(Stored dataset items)
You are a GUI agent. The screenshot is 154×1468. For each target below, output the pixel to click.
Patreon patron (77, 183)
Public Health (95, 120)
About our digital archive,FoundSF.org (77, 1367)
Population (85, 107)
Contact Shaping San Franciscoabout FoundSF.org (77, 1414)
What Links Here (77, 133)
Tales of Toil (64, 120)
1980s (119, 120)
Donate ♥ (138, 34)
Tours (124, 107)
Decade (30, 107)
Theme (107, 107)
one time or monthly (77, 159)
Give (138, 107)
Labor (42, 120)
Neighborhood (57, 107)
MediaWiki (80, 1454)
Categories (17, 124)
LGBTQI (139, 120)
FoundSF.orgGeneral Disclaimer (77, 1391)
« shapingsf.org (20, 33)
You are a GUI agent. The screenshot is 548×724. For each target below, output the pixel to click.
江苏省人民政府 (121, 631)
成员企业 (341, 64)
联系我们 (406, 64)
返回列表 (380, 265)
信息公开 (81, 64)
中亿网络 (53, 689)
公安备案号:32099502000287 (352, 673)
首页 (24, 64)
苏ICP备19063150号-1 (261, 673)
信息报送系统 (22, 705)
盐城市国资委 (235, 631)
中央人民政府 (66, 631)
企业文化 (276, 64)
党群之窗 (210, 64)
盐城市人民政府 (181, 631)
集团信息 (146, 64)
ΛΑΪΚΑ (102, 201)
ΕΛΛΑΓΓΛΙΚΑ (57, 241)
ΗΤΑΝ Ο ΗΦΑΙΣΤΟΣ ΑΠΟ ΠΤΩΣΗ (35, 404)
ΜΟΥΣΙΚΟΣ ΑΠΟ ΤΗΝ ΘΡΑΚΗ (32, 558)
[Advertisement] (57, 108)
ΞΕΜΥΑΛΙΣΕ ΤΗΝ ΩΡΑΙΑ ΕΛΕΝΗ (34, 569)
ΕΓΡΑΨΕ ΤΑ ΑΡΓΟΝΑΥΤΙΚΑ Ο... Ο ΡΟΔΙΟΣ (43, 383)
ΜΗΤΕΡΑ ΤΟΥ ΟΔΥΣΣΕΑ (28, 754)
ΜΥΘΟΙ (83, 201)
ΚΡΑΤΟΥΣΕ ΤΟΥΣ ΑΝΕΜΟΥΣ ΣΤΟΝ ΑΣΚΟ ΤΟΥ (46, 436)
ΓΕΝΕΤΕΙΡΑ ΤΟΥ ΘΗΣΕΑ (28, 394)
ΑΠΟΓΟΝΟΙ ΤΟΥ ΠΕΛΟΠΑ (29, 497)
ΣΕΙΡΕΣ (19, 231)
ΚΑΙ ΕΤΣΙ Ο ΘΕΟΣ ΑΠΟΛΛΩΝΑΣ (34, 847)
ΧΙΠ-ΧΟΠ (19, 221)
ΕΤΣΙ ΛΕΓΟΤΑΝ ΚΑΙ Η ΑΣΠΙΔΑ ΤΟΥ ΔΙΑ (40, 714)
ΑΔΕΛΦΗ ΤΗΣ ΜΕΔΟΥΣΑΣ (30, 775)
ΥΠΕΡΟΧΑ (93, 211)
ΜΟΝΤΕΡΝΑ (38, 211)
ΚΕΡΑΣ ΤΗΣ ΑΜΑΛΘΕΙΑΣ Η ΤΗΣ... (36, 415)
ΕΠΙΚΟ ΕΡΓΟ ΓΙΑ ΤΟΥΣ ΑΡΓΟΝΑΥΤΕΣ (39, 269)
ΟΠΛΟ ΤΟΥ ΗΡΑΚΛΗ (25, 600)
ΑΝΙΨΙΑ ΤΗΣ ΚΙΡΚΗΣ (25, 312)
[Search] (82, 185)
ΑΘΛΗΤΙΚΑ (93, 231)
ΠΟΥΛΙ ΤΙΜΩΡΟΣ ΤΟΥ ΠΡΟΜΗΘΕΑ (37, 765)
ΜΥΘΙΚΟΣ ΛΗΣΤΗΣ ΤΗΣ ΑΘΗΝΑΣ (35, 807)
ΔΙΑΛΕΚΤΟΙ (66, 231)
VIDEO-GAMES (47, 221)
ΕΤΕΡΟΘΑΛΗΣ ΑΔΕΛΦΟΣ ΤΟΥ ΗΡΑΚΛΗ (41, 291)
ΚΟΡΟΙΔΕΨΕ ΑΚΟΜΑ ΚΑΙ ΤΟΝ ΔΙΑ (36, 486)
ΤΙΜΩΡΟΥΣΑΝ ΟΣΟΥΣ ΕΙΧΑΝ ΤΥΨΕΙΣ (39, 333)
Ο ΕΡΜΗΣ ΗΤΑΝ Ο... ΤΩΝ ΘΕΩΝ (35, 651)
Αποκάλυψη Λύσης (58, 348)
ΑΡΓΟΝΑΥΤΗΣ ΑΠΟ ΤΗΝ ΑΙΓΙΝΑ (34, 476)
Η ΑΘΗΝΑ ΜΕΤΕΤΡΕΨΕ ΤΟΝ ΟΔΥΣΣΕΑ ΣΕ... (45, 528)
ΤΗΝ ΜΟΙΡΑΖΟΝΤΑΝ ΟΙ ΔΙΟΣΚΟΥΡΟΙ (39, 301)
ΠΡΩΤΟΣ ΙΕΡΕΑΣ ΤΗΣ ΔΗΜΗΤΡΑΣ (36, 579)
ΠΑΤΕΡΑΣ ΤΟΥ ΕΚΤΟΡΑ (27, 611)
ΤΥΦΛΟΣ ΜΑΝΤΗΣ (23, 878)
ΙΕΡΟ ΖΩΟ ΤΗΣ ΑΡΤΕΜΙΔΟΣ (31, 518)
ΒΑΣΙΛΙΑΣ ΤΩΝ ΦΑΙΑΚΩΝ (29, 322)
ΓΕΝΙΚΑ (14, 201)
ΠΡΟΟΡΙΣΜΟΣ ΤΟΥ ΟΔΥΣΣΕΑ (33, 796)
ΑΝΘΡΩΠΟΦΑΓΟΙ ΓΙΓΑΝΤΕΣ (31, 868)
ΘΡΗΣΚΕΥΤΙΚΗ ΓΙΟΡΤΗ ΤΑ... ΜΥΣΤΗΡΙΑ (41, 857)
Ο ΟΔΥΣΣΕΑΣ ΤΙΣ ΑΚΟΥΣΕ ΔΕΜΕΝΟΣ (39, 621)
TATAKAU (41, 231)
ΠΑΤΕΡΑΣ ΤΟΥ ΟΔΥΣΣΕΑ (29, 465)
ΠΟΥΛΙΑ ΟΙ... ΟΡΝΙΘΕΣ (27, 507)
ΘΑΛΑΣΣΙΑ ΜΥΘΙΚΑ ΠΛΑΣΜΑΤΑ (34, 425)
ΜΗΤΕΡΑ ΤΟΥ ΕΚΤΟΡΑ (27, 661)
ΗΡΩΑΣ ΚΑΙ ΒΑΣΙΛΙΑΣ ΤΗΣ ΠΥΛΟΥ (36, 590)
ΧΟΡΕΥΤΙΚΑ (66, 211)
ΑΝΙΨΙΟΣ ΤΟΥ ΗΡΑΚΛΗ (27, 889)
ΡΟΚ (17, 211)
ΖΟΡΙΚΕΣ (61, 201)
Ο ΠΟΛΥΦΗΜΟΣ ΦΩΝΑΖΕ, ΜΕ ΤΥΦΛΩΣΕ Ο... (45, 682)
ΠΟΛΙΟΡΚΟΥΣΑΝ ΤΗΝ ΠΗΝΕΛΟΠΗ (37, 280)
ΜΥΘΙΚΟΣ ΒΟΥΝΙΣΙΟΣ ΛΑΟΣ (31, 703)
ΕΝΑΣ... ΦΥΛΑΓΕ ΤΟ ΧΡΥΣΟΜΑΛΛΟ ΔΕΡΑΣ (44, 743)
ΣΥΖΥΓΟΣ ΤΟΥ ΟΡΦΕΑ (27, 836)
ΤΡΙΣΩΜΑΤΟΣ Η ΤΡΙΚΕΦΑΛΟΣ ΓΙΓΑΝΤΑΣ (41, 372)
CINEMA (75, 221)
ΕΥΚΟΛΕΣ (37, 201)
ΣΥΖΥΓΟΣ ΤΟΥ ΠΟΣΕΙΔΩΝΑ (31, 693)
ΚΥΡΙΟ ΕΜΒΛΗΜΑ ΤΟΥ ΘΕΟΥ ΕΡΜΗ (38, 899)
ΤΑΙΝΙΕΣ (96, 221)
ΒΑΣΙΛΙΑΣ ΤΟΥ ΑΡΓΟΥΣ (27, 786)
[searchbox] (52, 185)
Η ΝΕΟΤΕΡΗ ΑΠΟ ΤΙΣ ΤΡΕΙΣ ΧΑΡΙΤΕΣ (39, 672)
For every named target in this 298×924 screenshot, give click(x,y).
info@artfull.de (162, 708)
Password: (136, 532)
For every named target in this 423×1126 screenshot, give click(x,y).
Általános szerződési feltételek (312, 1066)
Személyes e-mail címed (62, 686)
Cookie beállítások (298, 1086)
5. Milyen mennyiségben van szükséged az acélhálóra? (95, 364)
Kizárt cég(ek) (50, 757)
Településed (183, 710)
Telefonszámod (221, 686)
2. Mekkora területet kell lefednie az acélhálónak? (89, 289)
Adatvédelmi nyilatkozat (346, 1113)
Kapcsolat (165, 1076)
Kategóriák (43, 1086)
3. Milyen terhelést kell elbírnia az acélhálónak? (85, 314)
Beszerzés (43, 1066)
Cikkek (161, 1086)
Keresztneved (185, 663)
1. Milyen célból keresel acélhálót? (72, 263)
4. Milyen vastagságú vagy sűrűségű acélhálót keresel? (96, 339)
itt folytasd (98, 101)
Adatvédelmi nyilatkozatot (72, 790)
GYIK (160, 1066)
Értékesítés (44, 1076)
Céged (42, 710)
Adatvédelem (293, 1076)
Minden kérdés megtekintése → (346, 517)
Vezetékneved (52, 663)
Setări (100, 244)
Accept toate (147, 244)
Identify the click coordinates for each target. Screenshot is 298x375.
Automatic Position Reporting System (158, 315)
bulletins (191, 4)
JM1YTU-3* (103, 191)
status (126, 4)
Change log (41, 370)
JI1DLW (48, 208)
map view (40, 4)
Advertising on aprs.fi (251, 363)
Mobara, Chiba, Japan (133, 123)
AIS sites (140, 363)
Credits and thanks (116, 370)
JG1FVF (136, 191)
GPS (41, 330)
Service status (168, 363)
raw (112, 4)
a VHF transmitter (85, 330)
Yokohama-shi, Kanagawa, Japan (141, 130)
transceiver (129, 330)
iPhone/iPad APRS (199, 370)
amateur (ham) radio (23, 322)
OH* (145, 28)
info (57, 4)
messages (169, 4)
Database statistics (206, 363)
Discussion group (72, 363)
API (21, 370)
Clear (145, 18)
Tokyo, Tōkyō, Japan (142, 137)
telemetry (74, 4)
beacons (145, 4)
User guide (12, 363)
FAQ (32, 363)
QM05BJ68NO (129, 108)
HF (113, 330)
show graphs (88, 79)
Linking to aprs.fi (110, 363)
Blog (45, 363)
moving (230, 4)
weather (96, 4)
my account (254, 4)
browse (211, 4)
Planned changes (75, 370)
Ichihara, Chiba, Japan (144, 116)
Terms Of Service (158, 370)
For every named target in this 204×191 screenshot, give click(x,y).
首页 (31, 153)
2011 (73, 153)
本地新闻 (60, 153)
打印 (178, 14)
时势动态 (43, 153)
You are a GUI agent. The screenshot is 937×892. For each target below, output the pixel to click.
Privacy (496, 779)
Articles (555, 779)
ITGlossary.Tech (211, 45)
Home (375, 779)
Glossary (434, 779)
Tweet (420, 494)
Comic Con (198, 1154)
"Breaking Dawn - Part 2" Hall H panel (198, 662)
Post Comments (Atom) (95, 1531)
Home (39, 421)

THE TASK:
Format the items from the line containing "ΓΕΝΕΤΕΙΡΑ ΤΟΥ ΘΗΣΕΑ (28, 394)" up to and including the line containing "ΕΤΕΡΟΘΑΛΗΣ ΑΔΕΛΦΟΣ ΤΟΥ ΗΡΑΚΛΗ (41, 291)" as a JSON list of strings, one string per line, skipping any blank lines.

TASK RESPONSE:
[
  "ΓΕΝΕΤΕΙΡΑ ΤΟΥ ΘΗΣΕΑ (28, 394)",
  "ΑΠΟΓΟΝΟΙ ΤΟΥ ΠΕΛΟΠΑ (29, 497)",
  "ΣΕΙΡΕΣ (19, 231)",
  "ΚΑΙ ΕΤΣΙ Ο ΘΕΟΣ ΑΠΟΛΛΩΝΑΣ (34, 847)",
  "ΧΙΠ-ΧΟΠ (19, 221)",
  "ΕΤΣΙ ΛΕΓΟΤΑΝ ΚΑΙ Η ΑΣΠΙΔΑ ΤΟΥ ΔΙΑ (40, 714)",
  "ΑΔΕΛΦΗ ΤΗΣ ΜΕΔΟΥΣΑΣ (30, 775)",
  "ΥΠΕΡΟΧΑ (93, 211)",
  "ΜΟΝΤΕΡΝΑ (38, 211)",
  "ΚΕΡΑΣ ΤΗΣ ΑΜΑΛΘΕΙΑΣ Η ΤΗΣ... (36, 415)",
  "ΕΠΙΚΟ ΕΡΓΟ ΓΙΑ ΤΟΥΣ ΑΡΓΟΝΑΥΤΕΣ (39, 269)",
  "ΟΠΛΟ ΤΟΥ ΗΡΑΚΛΗ (25, 600)",
  "ΑΝΙΨΙΑ ΤΗΣ ΚΙΡΚΗΣ (25, 312)",
  "[Search] (82, 185)",
  "ΑΘΛΗΤΙΚΑ (93, 231)",
  "ΠΟΥΛΙ ΤΙΜΩΡΟΣ ΤΟΥ ΠΡΟΜΗΘΕΑ (37, 765)",
  "ΜΥΘΙΚΟΣ ΛΗΣΤΗΣ ΤΗΣ ΑΘΗΝΑΣ (35, 807)",
  "ΔΙΑΛΕΚΤΟΙ (66, 231)",
  "VIDEO-GAMES (47, 221)",
  "ΕΤΕΡΟΘΑΛΗΣ ΑΔΕΛΦΟΣ ΤΟΥ ΗΡΑΚΛΗ (41, 291)"
]